The Vreeland View

Back to Mont Blanc: Vreeland reminisces about this Alpine light, “...how much like my own temperament it was–how much like everyone’s temperament…a revelation of what we all consist of. I mean, the shadows and the colors and the ups and the downs and the wonderment…” She seems to be describing the geometric blue and pink patterning of the Tokyo Mozaicu Silk Pajama and Robe from Karma on the Rocks. Or perhaps the extravagant and soothing plainness of Layalina’s Nana Silk Pajama in palest pink.
Vreeland first drew fame in the mid-20th century, as editor of Harper’s Bazaar and later Vogue, then as leader of the Metropolitan Museum of Art’s Costume Institute. She knew clothes inside and out, and all about the people who wore them. Her memoir is as much about people as clothes.
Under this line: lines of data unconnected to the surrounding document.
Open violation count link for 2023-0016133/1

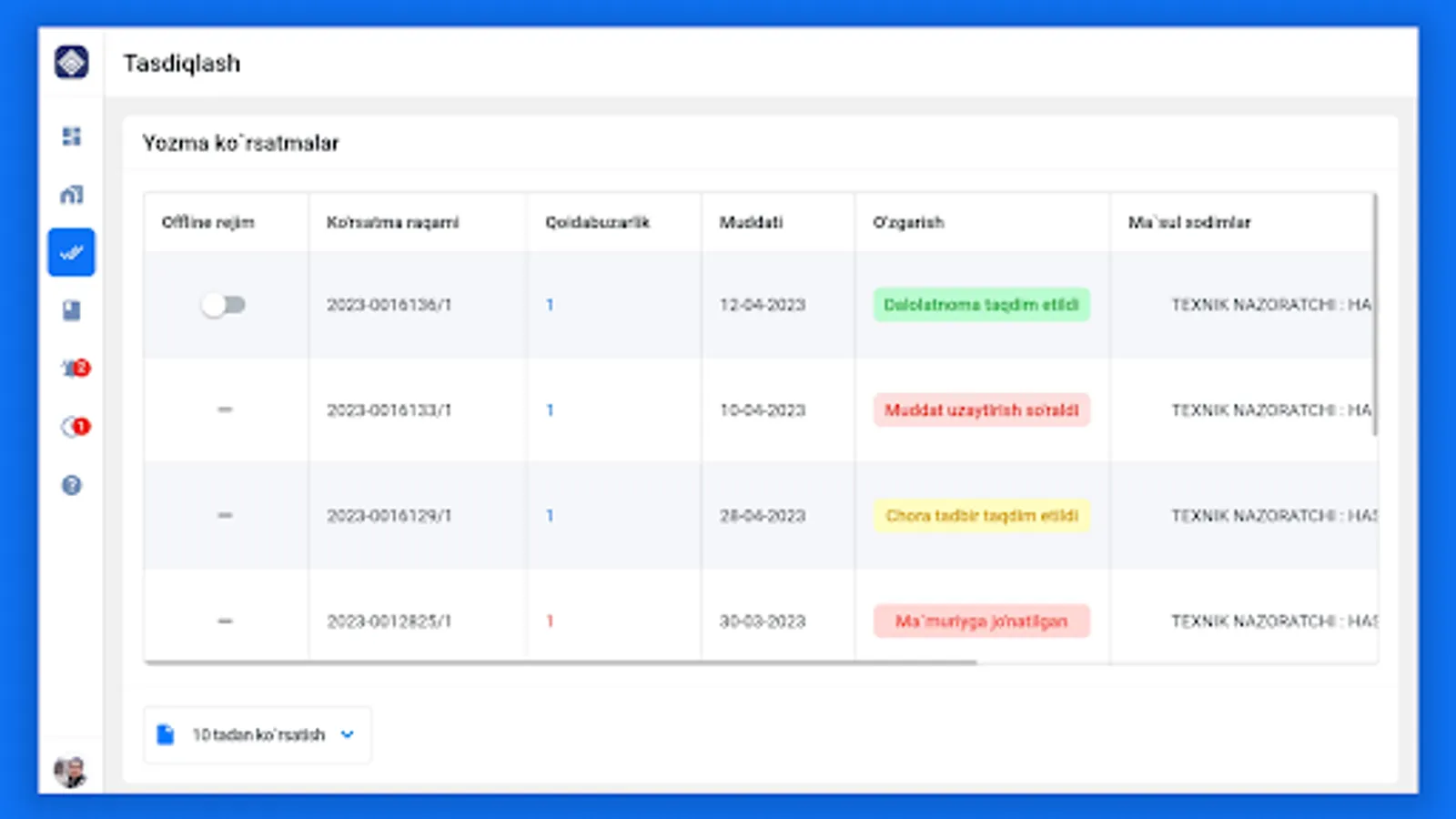click(550, 410)
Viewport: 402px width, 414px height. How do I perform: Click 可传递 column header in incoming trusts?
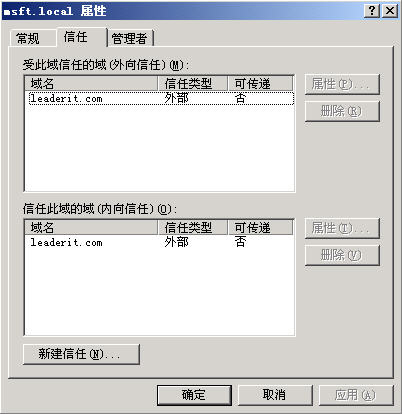point(260,227)
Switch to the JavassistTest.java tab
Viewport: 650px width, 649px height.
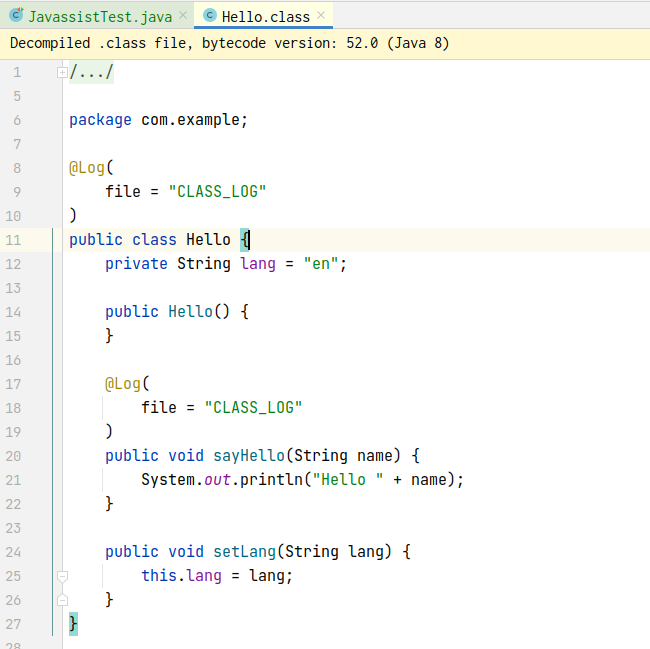99,16
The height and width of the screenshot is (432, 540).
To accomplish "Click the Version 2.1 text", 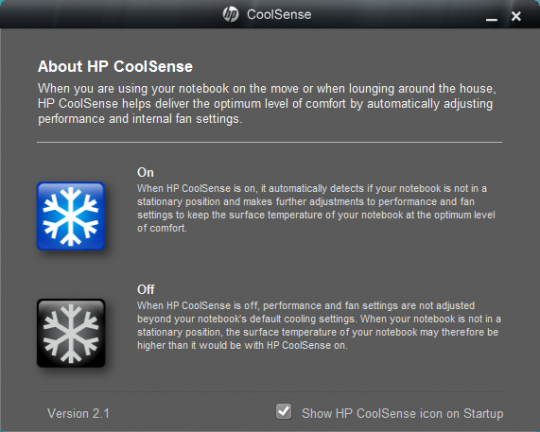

She writes, “...when I was editor of Vogue…[it] always did stand for people’s lives.” So live your life in something fabulous, such as Temperley London’s lime green Thalia Silk Gown. Then match it to Temperley’s Aphrodite Robe with its so-English garden print on black background with cunning black lace detailing ‘round the waist and down the front.
And, of course, there is RED. Diana loved it, noting that “red is the great clarifier–bright, cleansing, and revealing. It makes all colors beautiful. I can’t imagine becoming bored with red…” Her red living room was almost as famous as she was, created by decorator BIlly Baldwin to “look like a garden, but a garden in hell.” And what would we wear to look decorative in such a setting? The lustrous floor-length Sussy Red Skirt from FrancesKa, with high side slit (and pocket!).
Ever glamorous, ever joyous, Vreeland continues to enchant. Lucky us, to have this running monologue of stories that she shared with book editors George Plimpton and Christopher Hemphill. Let’s position ourselves near some beautiful view and get reading. We will, of course, be dressed to the teeth in Gilda & Pearl’s Frankly My Dear Slip Dress in raspberry pink silk velvet, accompanied by the matching slinky Midi Robe.
Jane’s Vanity likes the view from Diana Vreeland.